__WHAT YOU ARE ASKED TO DO__: Every line from the top of the material through the line holding "Given: Open 历史价格 in the nickel price section" should be copied exactly, and only those lines.

== LISTED ENTRIES ==

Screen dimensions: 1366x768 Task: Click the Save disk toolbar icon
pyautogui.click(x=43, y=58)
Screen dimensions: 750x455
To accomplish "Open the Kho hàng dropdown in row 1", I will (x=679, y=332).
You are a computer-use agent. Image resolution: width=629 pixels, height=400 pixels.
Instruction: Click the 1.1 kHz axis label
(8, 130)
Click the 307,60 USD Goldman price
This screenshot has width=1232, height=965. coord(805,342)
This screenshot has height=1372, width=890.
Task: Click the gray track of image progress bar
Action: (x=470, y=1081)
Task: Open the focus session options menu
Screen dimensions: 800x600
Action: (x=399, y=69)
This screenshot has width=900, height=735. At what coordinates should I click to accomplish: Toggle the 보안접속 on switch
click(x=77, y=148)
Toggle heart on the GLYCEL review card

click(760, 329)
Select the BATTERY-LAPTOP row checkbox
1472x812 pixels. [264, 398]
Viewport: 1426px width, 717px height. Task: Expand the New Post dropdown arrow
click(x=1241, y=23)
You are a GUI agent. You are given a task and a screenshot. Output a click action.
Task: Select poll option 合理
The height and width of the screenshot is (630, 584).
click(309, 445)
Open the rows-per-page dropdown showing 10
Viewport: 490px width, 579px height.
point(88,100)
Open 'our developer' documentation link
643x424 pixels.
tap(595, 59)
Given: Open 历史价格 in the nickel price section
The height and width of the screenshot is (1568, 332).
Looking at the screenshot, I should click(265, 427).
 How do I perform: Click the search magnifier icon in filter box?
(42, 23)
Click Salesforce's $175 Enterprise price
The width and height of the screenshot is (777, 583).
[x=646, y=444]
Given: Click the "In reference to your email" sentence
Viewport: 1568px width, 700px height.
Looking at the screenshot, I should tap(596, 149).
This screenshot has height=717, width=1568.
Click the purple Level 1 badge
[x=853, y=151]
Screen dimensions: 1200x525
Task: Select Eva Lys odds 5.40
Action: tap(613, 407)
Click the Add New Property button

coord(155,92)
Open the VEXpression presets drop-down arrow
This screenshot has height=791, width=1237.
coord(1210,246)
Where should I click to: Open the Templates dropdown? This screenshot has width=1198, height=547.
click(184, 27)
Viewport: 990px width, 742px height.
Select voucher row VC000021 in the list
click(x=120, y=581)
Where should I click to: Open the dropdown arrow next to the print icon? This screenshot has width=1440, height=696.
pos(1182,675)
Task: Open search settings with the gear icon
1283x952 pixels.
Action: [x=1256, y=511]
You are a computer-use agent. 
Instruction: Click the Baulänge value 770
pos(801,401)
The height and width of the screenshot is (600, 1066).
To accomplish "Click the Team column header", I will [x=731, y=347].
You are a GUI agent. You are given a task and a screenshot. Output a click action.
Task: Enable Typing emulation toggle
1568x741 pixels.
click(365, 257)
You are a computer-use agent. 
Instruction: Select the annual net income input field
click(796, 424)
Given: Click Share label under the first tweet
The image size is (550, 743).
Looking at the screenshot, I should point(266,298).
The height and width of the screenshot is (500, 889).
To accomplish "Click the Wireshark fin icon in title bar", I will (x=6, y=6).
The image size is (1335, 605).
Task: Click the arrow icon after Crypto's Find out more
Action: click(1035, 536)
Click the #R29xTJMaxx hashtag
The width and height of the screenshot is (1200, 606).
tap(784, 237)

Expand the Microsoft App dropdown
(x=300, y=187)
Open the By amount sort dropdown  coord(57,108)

===

__ANSWER TO THIS TASK__:
Screen dimensions: 1366x768 Task: Click the Save disk toolbar icon
pyautogui.click(x=43, y=58)
Screen dimensions: 750x455
To accomplish "Open the Kho hàng dropdown in row 1", I will (x=679, y=332).
You are a computer-use agent. Image resolution: width=629 pixels, height=400 pixels.
Instruction: Click the 1.1 kHz axis label
(8, 130)
Click the 307,60 USD Goldman price
This screenshot has width=1232, height=965. coord(805,342)
This screenshot has height=1372, width=890.
Task: Click the gray track of image progress bar
Action: (x=470, y=1081)
Task: Open the focus session options menu
Screen dimensions: 800x600
Action: (x=399, y=69)
This screenshot has width=900, height=735. At what coordinates should I click to accomplish: Toggle the 보안접속 on switch
click(x=77, y=148)
Toggle heart on the GLYCEL review card

click(760, 329)
Select the BATTERY-LAPTOP row checkbox
1472x812 pixels. [264, 398]
Viewport: 1426px width, 717px height. Task: Expand the New Post dropdown arrow
click(x=1241, y=23)
You are a GUI agent. You are given a task and a screenshot. Output a click action.
Task: Select poll option 合理
The height and width of the screenshot is (630, 584).
click(309, 445)
Open the rows-per-page dropdown showing 10
Viewport: 490px width, 579px height.
point(88,100)
Open 'our developer' documentation link
643x424 pixels.
tap(595, 59)
Given: Open 历史价格 in the nickel price section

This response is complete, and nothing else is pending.